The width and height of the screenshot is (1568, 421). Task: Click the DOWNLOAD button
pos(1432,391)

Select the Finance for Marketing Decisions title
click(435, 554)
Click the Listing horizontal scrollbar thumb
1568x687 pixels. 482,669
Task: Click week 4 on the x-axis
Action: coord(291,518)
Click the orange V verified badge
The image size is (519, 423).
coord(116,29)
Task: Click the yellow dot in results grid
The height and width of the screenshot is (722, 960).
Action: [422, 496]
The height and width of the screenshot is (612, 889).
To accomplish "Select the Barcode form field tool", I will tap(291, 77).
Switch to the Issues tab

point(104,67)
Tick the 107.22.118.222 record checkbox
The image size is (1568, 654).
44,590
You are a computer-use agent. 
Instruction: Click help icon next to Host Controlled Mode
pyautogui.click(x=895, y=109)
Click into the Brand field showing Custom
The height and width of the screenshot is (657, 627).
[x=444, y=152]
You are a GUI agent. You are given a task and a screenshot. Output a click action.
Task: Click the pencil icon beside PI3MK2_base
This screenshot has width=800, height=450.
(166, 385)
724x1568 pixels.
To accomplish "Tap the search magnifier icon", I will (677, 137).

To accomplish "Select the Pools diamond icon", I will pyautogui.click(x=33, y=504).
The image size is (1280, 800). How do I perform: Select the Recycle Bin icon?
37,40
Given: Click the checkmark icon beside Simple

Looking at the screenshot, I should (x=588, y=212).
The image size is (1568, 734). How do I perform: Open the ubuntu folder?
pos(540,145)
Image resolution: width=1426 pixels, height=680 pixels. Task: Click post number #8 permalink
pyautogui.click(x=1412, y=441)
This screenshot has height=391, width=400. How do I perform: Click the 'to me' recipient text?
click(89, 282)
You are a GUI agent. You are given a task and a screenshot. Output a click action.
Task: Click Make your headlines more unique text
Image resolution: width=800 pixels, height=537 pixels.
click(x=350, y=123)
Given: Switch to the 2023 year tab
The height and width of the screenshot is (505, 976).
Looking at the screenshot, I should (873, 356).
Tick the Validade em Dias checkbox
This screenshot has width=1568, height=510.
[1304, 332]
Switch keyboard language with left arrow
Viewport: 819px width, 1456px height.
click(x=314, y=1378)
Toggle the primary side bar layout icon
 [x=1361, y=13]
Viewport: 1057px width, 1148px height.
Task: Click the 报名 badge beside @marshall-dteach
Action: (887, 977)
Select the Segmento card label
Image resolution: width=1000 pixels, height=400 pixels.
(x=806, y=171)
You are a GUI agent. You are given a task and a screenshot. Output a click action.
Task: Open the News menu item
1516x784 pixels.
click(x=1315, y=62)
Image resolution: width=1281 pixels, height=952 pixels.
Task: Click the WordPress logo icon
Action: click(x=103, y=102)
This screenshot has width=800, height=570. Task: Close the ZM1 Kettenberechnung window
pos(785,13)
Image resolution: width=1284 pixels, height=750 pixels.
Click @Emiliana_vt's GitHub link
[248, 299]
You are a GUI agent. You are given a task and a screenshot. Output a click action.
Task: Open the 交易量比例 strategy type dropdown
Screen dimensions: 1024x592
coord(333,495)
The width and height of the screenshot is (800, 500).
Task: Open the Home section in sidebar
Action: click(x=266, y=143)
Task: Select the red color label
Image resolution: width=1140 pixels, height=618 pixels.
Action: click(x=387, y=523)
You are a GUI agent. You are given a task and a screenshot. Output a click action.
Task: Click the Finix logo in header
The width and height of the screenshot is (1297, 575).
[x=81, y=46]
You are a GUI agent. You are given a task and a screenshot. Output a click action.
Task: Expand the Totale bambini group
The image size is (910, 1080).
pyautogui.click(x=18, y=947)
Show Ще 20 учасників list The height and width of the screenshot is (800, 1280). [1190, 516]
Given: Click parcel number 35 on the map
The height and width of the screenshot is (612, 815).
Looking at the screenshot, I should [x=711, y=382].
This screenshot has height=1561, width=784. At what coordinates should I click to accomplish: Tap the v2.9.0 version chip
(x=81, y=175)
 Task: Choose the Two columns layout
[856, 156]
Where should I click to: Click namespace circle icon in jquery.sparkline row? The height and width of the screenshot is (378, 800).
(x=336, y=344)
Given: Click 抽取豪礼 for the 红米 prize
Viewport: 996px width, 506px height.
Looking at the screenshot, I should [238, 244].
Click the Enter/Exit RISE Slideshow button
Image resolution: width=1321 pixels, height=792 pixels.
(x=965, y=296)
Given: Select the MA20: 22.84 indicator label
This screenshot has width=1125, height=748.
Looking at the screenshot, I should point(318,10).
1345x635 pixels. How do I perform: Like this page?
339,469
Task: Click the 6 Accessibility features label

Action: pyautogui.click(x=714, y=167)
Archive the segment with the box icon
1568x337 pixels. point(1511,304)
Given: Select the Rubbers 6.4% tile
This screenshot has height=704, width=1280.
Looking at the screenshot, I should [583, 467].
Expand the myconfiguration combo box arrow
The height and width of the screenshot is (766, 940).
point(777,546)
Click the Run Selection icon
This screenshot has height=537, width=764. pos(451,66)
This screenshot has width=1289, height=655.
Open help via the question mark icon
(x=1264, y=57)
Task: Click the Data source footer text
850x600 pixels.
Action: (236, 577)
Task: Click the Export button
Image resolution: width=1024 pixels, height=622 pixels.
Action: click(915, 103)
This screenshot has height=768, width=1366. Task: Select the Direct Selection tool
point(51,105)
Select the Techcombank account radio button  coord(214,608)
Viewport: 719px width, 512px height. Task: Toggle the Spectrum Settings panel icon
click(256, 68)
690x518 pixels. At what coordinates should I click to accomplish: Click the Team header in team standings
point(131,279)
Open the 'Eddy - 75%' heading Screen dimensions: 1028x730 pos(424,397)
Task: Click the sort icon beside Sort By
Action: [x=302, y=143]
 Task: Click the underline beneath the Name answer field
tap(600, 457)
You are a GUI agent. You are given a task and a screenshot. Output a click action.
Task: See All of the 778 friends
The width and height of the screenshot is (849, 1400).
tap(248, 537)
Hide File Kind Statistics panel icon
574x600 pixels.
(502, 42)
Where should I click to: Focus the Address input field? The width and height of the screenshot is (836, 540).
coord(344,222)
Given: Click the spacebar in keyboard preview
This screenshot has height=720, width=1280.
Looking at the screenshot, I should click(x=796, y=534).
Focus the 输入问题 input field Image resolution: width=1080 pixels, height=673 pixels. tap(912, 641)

**Action item**
Give the count of lines in the data above holding the word "arrow", and nothing beyond it.

**Final answer**
2